What happens when you type gcc main.c
GCC stands for “GNU Compiler Collection”. GCC is an integrated distribution of compilers for several major programming languages. These languages currently include C, C++, Objective-C, Objective-C++, Java, Fortran, and Ada.
We will see each of the steps when we use the gcc command to perform each of the phases that a source code undergoes until its execution.
1 Preprocessing
Preprocessing is the first stage of C Build process in which all the preprocessor directives are evaluated.
- The input file for this stage is *.c file.
- The output file is *.i or preprocessed file.
- The preprocessor strips out comments from the input c file.

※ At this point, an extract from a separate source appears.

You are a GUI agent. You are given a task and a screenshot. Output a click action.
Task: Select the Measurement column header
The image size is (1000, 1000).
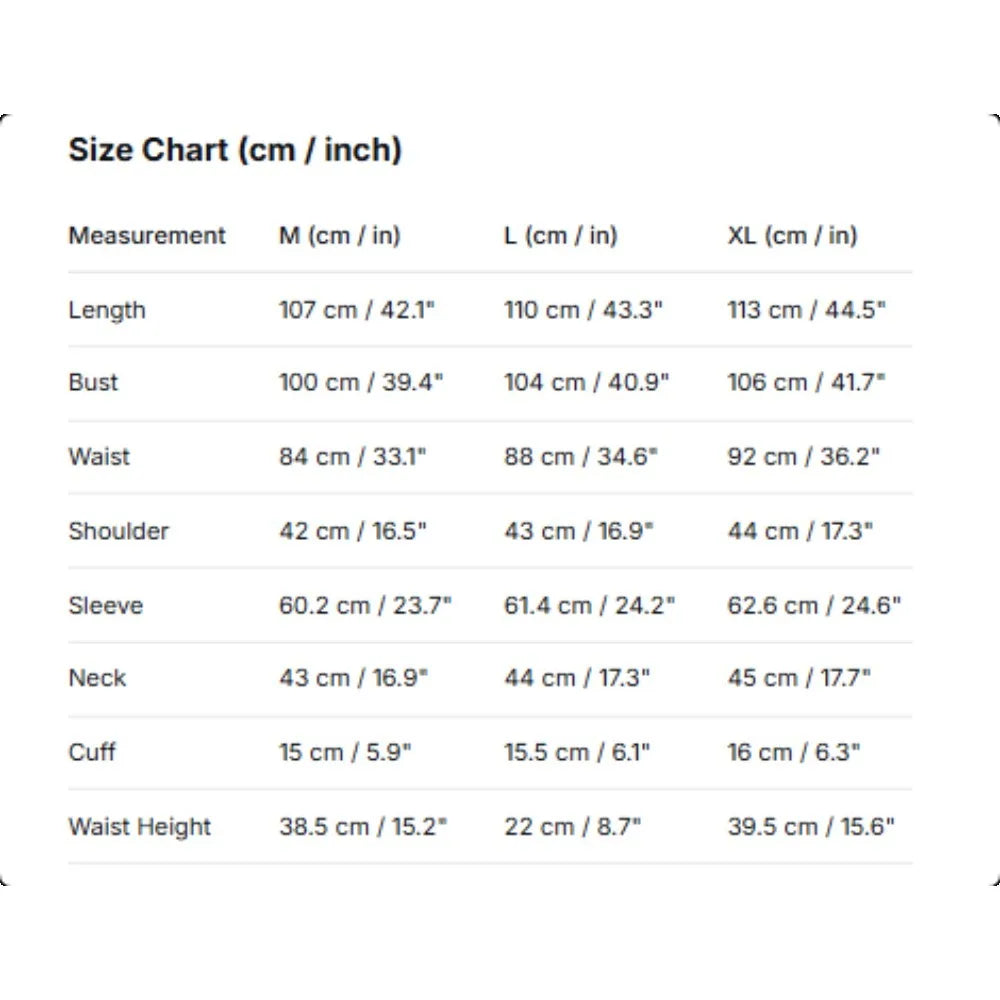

Evaluate preprocessor directive by making substitution for lines started with #, and then produces a pure C code without any preprocessor directives.
- Note that if a bug/error happened in the preprocessor stage you normally won’t know its place as the output of the preprocessor goes directly into compiler, the error will be likely at the lines you used the preprocessor directive.
2 Compiler
In this stage the C code gets converted into architecture specific assembly by the compiler; this conversion is not a one to one mapping of lines but instead a decomposition of C operations into numerous assembly operations. Each operation itself is a very basic task.
- The input file for this stage is *.i file.
- The output file is *.s or *.asm file.
Types of semantic errors:
- Undeclared variable that is being used without declaration.
- Unavailable variables in a given scope, although they are declared.
- Incompatible types, for example, if you looked up a variable name and that variable name happens to be a character, then the usage of this particular name should not be part of the addition statement, for example. Because it’s meaningless to add a character to something else.
3. Assembler:
In this stage the assembly code that is generated by the compiler gets converted into object code by the assembler.
- The input file for this stage is *.asm file.
- The output file is *.o or *.obj file.
- Note that compilers nowadays can generate an object code without the need of an independent assembler.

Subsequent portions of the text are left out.